Ponieważ nie mamy na nią leczenia przyczynowego. Nawet późną boreliozę można wyleczyć antybiotykami. KZM leczymy tylko objawowo – lekami przeciwobrzekowymi, przeciwzapalnymi, przeciwbólowymi, a powikłania rehabilitacją. To poważna choroba, która atakuje mózg i rdzeń. W klasycznej postaci przebieg jest dwufazowy: najpierw pacjenci zgłaszają objawy grypopodobne, potem, po okresie bezobjawowym, objawy neurologiczne.
Najważniejszą informacją jest wiedza o powikłaniach KZM – głownie neurologicznych i sfery psychicznej. Mimo, że podtyp europejski wirusa powoduje zazwyczaj łagodny przebieg choroby, to w Klinice hospitalizujemy pacjentów w bardzo ciężkim stanie, z niedowładami wielokończynowymi, osoby, które po chorobie nie odzyskują samodzielności. Trwałe deficyty neurologiczne lub psychiatryczne utrzymują się często do końca życia.
Skoro nie możemy leczyć przyczyny, zostaje profilaktyka. Jak wygląda schemat szczepienia?
Szczepionka jest inaktywowana, więc bezpieczna nawet dla osób z obniżoną odpornością. Standardowo podaje się trzy dawki: pierwszą dziś, drugą po miesiącu do trzech, trzecią w okresie 5-12 lub 9-12 miesięcy w zależności od producenta. W trybie przyspieszonym – 0–7–21 dni lub 0-14 dni-5-12 miesięcy - można ją zastosować tuż przed sezonem urlopowym.
Dawka przypominająca jest zalecana co pięć lat, a po sześćdziesiątce – co trzy. Szczepienie można rozpocząć już po ukończeniu pierwszego roku życia, bez górnej granicy wieku. Skuteczność sięga ponad 95%. Doświadczenia austriackie pokazują, że wyszczepialność powyżej 80% praktycznie eliminuje ciężkie przypadki KZM.
W Polsce zaszczepionych jest zaledwie około 15 proc. populacji. Dlaczego tak mało?
Po pierwsze – koszt. Szczepionka nie jest refundowana. Po drugie – brak świadomości. Ludzie planują szczepienie „przed sezonem”, ale wiosną nie mają czasu na trzy wizyty. Obecnie ze względu na zmiany klimatu wpływające na epidemiologię KZM, można szczepić się przez cały rok. Po trzecie – mity o rzekomych powikłaniach. Tymczasem najczęstsze objawy to jedynie krótkotrwałe zaczerwienienie i stan podgorączkowy. Leśnicy, którzy są szczepieni obowiązkowo od 1993 roku, praktycznie nie trafiają do szpitali z powodu KZM.
Jak przekonałaby Pani do szczepienia osobę sceptyczną?
Zabrałabym ją na oddział chorób zakaźnych. Rozmowa z 28-letnim pacjentem, który po zapaleniu mózgu i rdzenia ćwiczy chwytanie kubka czy uczy się chodzić, mówi więcej niż tysiąc ulotek. Trzy zastrzyki kontra miesiące, a nawet lata rehabilitacji i ryzyko trwałej niepełnosprawności – to rachunek, który każdy powinien zrozumieć.
Co nowego w sprawie szczepionki przeciw boreliozie?

☆ ☆ ☆ ☆ ☆ ☆ ☆

■ Ćwiczenia ■
1. Zwróć bez żadnych zmian fragment tekstu o szczepieniu przeciw KZM od słów „Po pierwsze –” aż do słów „z powodu KZM.”.
2. Wymień wszystkie podane w tekście o szczepieniu przeciw KZM powody, dla których w Polsce tak mało osób się szczepi.
Dane nie mają tu żadnego znaczenia.

■ Podane dane ■
☆ ☆ ☆ ☆ ☆ ☆ ☆

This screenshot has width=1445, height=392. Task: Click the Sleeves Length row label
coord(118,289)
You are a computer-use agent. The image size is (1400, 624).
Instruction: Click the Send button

☆ ☆ ☆ ☆ ☆ ☆ ☆

■ Twoje odpowiedzi ■
1.
Po pierwsze – koszt. Szczepionka nie jest refundowana. Po drugie – brak świadomości. Ludzie planują szczepienie „przed sezonem”, ale wiosną nie mają czasu na trzy wizyty. Obecnie ze względu na zmiany klimatu wpływające na epidemiologię KZM, można szczepić się przez cały rok. Po trzecie – mity o rzekomych powikłaniach. Tymczasem najczęstsze objawy to jedynie krótkotrwałe zaczerwienienie i stan podgorączkowy. Leśnicy, którzy są szczepieni obowiązkowo od 1993 roku, praktycznie nie trafiają do szpitali z powodu KZM.

2. Koszt, brak świadomości, mity o rzekomych powikłaniach.